Tag: national poetry month in canada

  • If I Could Turn Back Time — I Wouldn’t


    April is National Poetry Month for Canada.  I am a poet of sorts – sorta not a very good one.  However, I found this  effort tucked away in a folder that I had cleverly labeled “Original Writings”  at some point in my life.  This poem is untitled.  Maybe it’s not even a poem.  Oh, well.  Forgive me, Canada.

    There are some things that I am.

    I am glad that I am a woman born in this particular time.

    I am grateful for the opportunities that I have had in my life to choose my own spaces, my own career, my own roles in life.

    I am fortunate.

    I am also concerned about the future.

    I am worried that my struggles and the struggles of women before me are going to reappear unnecessarily.

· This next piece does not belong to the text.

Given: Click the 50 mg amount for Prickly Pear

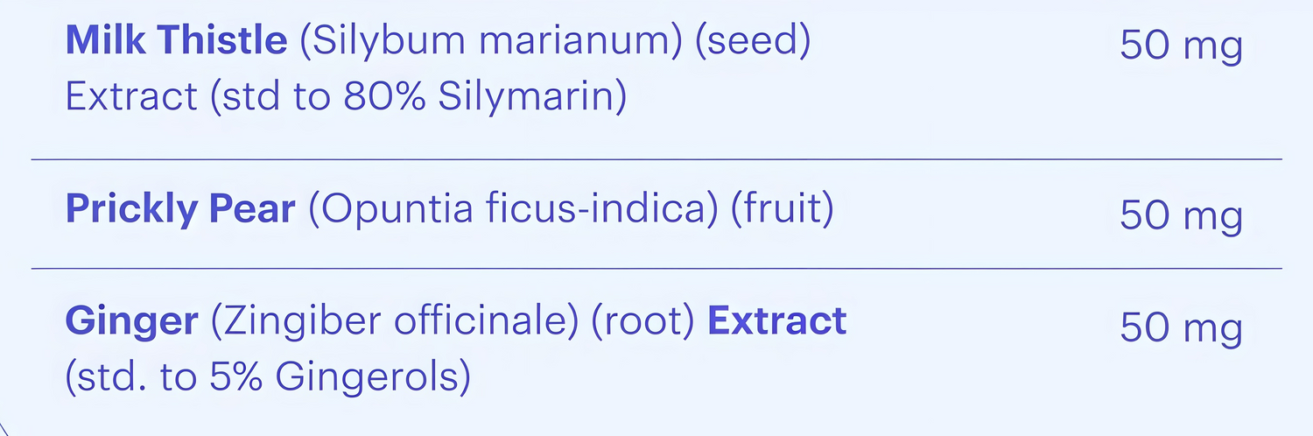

    I am angry at the thought of having to fight battles again that I thought had already been won.

    I am tired of a political climate that threatens my survival as a real person in a world that is as much mine as it is anyone’s.

    There are many things that I am not.

    I am not going to pretend that there are no problems.

    I am not going to hope that things will work out without my help.

    I am not going to depend on someone else to speak up for me anymore.

    I am not going to quit.

    The poem is undated, but it was typed with several typos on a real typewriter on plain white typing paper that is now yellowed with age.  The tone indicates the time period during the efforts to ratify the Equal Rights Amendment so that would be forty years ago.  I like it not because of the quality of the writing  but because I like the young woman  in her twenties who wrote it, and I like to think she followed through on her promise not to quit.

    Social justice issues were struggles which often required courage and tenacity  on small battlefields in churches and offices and at dinner tables and cocktail parties and family reunions.  Consciousness raising in the days before Will and Grace was a thankless task in everyday conversations at work and play.  The light at the end of the tunnel appeared to be  the proverbial oncoming train.

    But the times did change.  I wept as I added my partner’s name to my company benefits paperwork for the first time in 2003.  I was sitting in my new office by myself and was overwhelmed by the enormity of the moment.    Domestic partner benefits.  I was fifty-seven years old and the light at the end of the tunnel wasn’t a train.

    So today I celebrate National Poetry Month with my friends in Canada and remind myself that, unlike Cher, if I could turn back time — I wouldn’t.